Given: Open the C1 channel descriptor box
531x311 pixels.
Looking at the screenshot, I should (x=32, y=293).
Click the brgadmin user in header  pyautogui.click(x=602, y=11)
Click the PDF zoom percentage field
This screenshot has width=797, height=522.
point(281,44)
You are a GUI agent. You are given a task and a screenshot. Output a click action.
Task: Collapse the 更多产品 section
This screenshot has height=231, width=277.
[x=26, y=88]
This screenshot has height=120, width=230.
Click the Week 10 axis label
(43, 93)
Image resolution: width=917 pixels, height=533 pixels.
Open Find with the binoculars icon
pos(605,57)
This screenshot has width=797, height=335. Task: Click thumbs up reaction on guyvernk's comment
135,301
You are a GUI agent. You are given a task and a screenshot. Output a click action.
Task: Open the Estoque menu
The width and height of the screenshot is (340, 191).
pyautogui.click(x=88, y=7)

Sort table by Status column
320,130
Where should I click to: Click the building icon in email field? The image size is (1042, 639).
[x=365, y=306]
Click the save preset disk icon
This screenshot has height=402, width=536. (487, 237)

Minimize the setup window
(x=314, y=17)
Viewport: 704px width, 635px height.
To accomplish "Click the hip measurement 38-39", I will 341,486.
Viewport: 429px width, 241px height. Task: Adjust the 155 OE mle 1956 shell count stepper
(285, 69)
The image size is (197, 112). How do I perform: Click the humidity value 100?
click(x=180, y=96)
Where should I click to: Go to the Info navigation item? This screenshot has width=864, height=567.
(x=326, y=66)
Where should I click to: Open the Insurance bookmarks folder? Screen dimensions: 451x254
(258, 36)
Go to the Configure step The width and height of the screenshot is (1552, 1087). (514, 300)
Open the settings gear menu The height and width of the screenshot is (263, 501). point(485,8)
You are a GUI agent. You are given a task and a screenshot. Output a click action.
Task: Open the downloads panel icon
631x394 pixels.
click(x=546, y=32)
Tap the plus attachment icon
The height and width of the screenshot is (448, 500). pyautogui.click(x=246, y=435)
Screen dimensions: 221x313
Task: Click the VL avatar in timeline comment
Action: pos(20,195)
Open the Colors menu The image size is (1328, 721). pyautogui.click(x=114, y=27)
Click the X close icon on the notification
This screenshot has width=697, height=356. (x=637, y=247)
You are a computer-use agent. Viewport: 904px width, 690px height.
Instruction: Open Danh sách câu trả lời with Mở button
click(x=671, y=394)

Your task
Count the lines above that contain the string "menu" with matching case. Reply with the number only.

Worked solution
3